Please reproduce the listing below, replacing "Viewport" with "Display" and changing nothing else. Omit the pictures.

╭─ Items

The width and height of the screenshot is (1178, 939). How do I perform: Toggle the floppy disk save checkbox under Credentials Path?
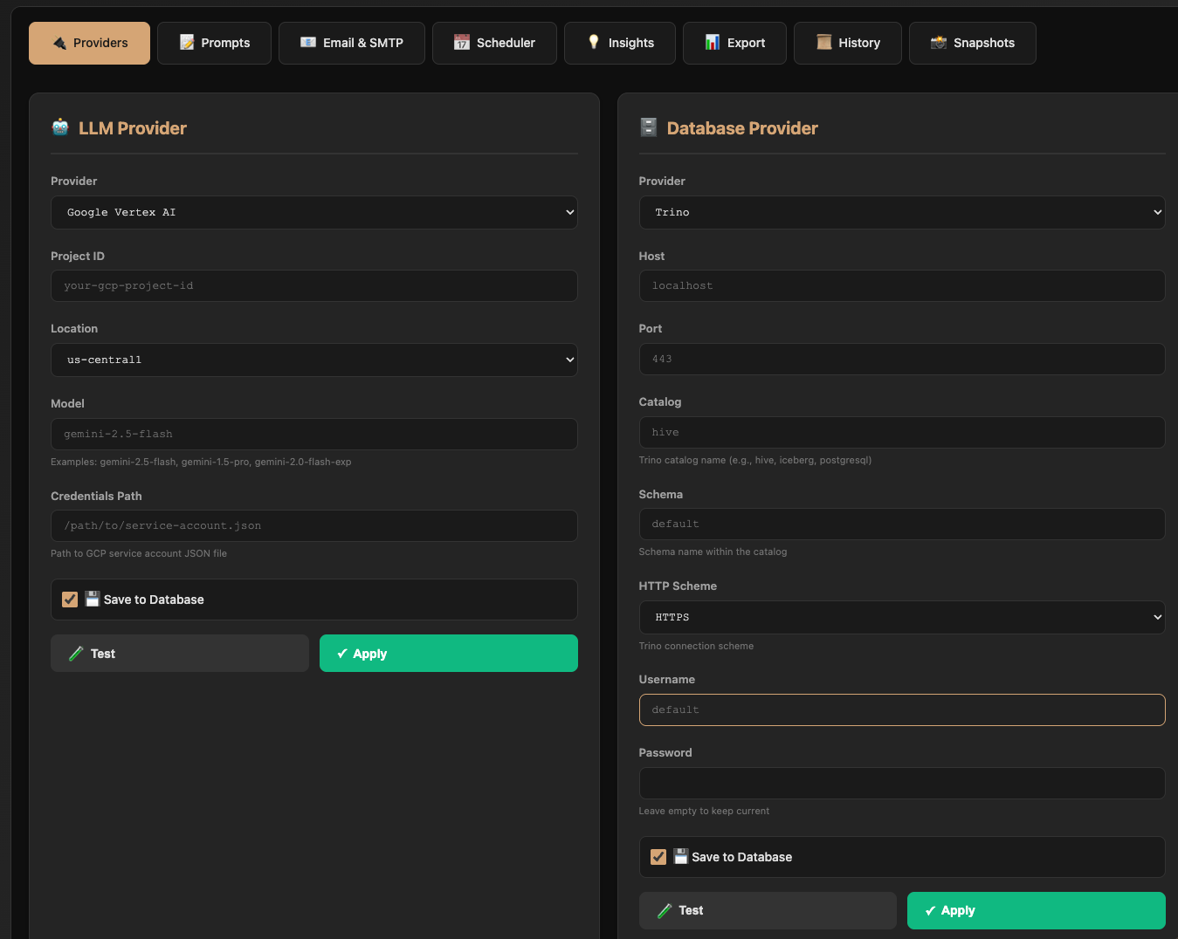69,600
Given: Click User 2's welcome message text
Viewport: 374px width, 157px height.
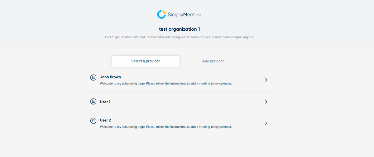Looking at the screenshot, I should tap(165, 127).
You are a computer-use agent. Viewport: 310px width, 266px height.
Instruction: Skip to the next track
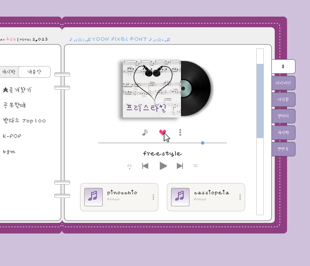tap(179, 166)
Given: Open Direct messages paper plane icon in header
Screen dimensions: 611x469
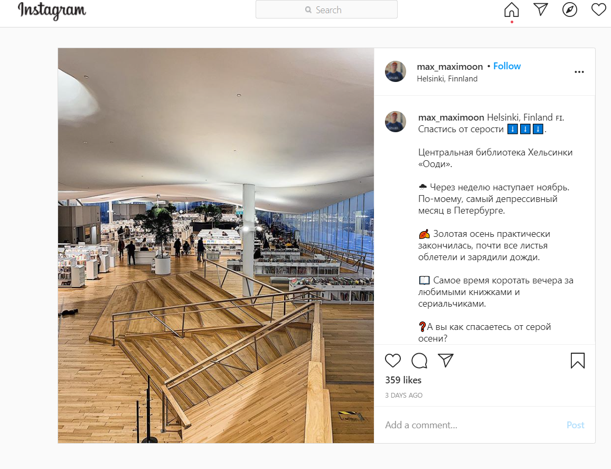Looking at the screenshot, I should click(x=540, y=10).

╰─

Result
The width and height of the screenshot is (1178, 939). How do I perform: Toggle the floppy disk save checkbox under Credentials Path?
69,600
Given: Click User 2's welcome message text
Display: 374px width, 157px height.
Looking at the screenshot, I should tap(165, 127).
You are a computer-use agent. Display: 310px width, 266px height.
Instruction: Skip to the next track
tap(179, 166)
Given: Open Direct messages paper plane icon in header
Screen dimensions: 611x469
Looking at the screenshot, I should click(x=540, y=10).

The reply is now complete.